The BfS said there was no evidence of a link.
Despite the studies’ reassuring results, the "all clear" signal comes with a caveat: Mobile telephony is safe as far as we know, but we still do not know everything.
"What concerns me is that we know little about the effects on children and juveniles," remarked Rolf Buschmann, an environmental expert at the North Rhine-Westphalia Consumer Centre in Dusseldorf.
There are no suitable scientific models at present for studies involving children.
The effects of longterm mobile phone use - 10 years or more - have not been sufficiently studied either, which is not surprising considering that the technology is still young.
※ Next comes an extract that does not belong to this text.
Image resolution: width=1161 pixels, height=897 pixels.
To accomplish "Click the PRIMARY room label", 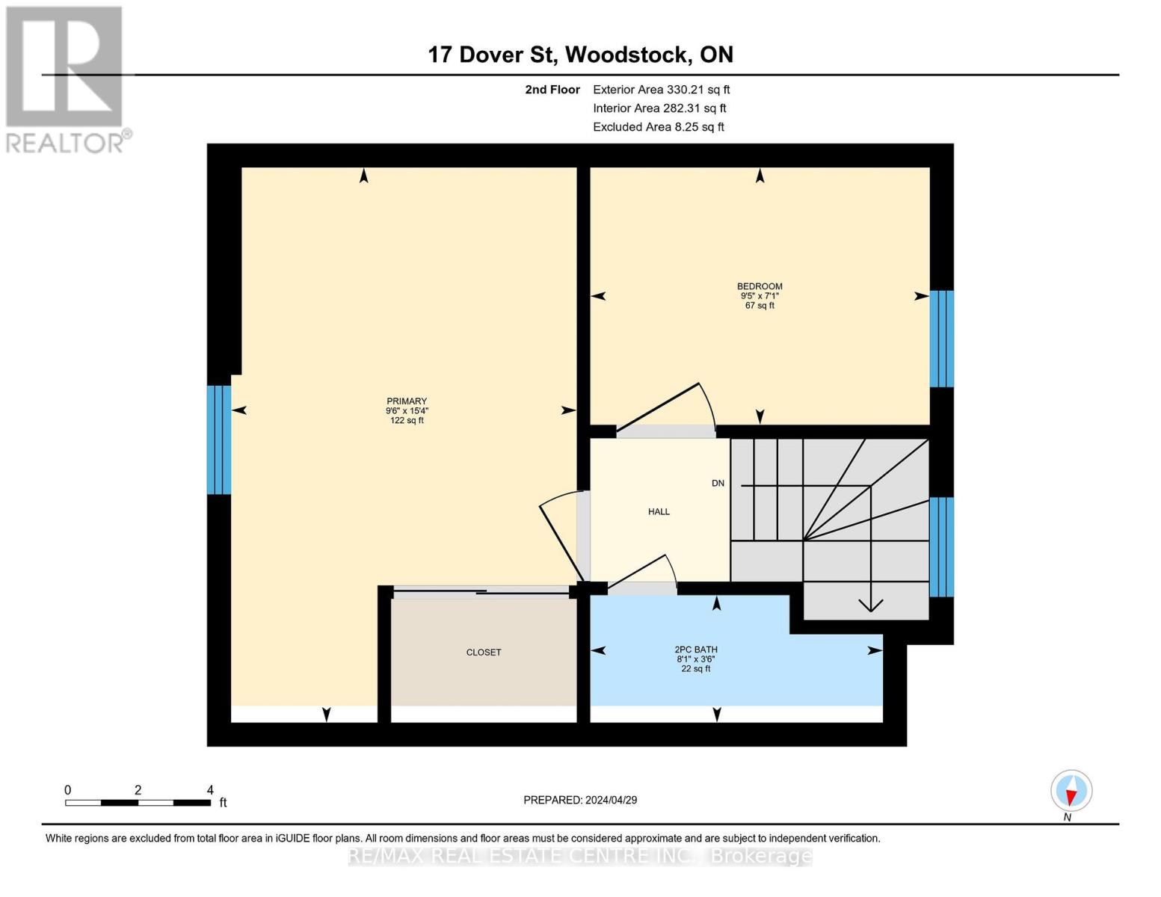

For Bernd Rainer Mueller, an engineer and measurement technology specialist for the Berlin-based environmental protection organisation BUND, this is reason enough to demand lower legal limits for the electromagnetic radiation caused by mobile telephony.
"I’m afraid that otherwise half the population will have health problems at some point," he said. Mueller’s fears are based in part on the justified assumption that mobile-phone use will increase in the years ahead.
For its part, the BfS also sees the need for more research on long-term mobile-phone use as well as on the effects on children and juveniles.
And it continues to advise consumers to use mobile phones as little as possible, to buy low-radiation models, and to make sure that conditions for reception are good.